**WORK TO BE COMPLETED**
Return the lines from the line containing "Click the green CPU temperature indicator" up to and including the line containing "Task: Select the fsharp topic tag", reproducing them verbatim and omitting the pictures.

**TASK INPUTS**

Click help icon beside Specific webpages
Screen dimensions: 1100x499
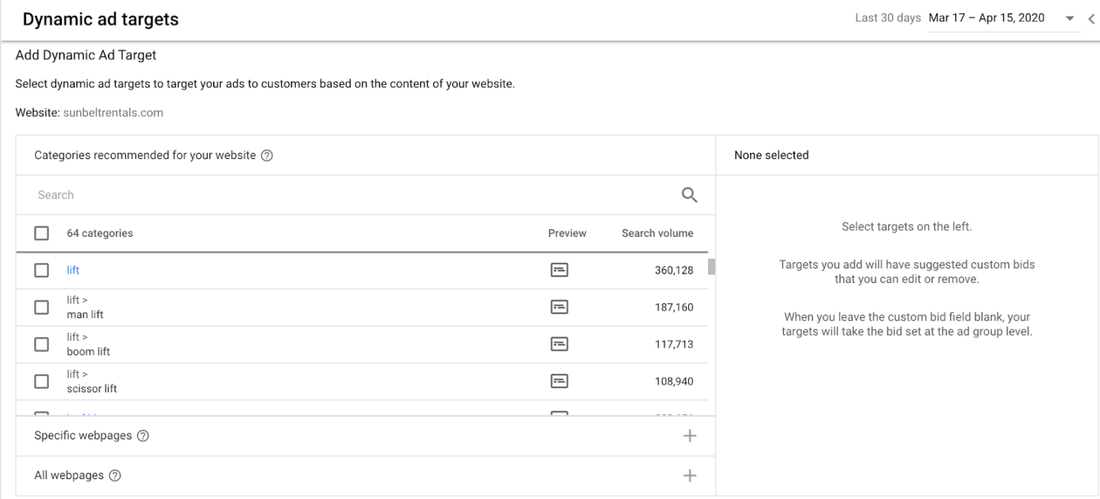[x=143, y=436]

* * *

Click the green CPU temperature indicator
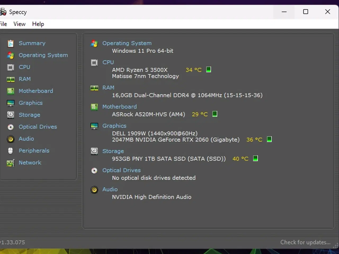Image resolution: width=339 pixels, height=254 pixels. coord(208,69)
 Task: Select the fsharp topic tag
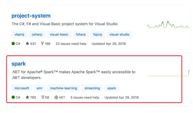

* * *

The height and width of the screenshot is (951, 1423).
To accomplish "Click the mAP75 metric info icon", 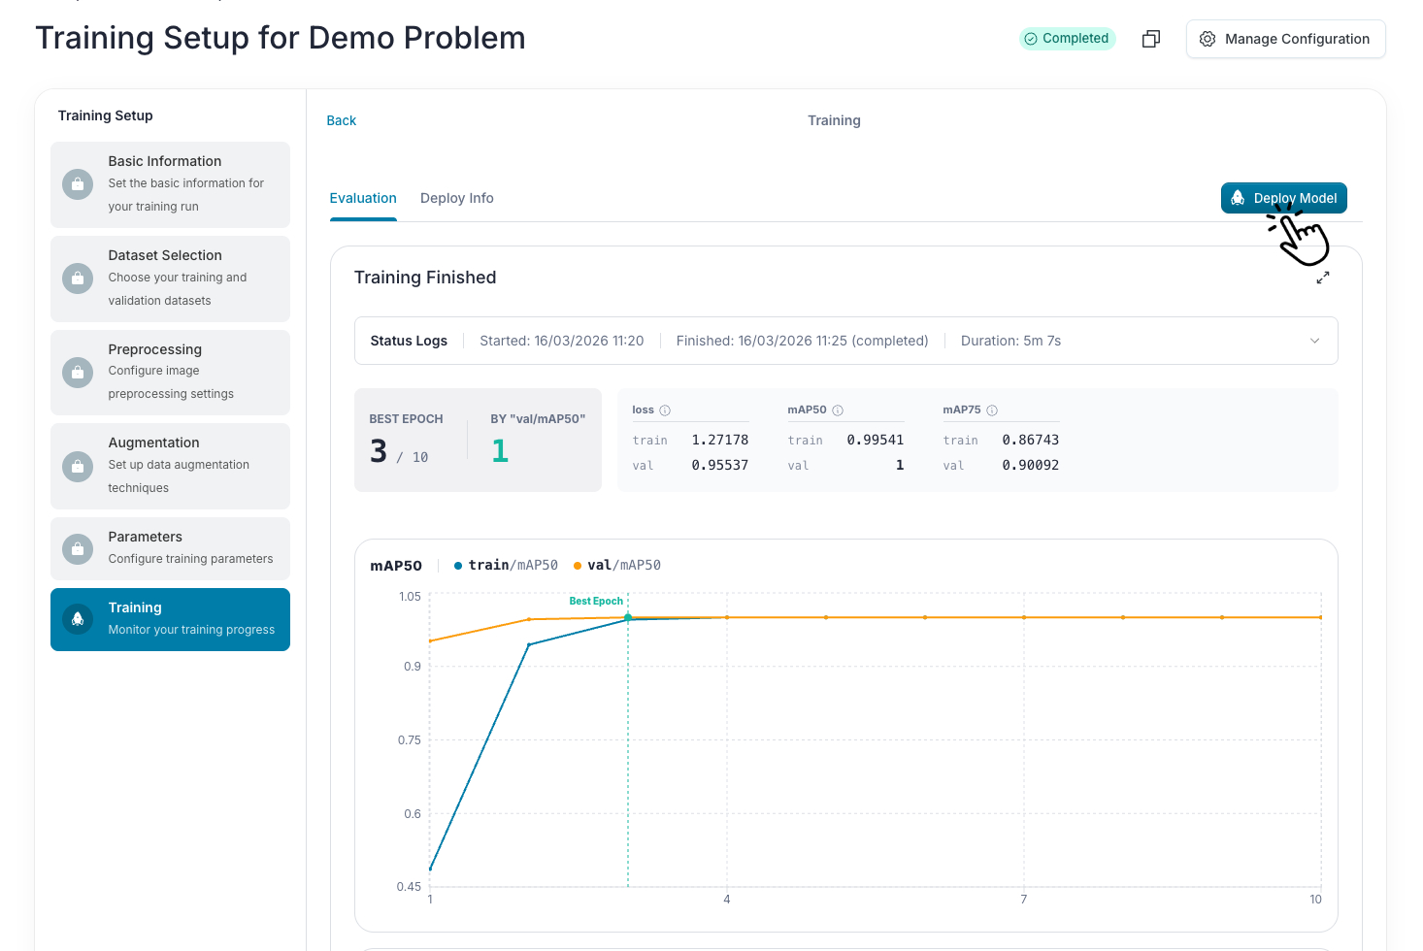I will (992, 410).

**EXERCISE RESPONSE**
Click the green CPU temperature indicator
Image resolution: width=339 pixels, height=254 pixels. coord(208,69)
 Task: Select the fsharp topic tag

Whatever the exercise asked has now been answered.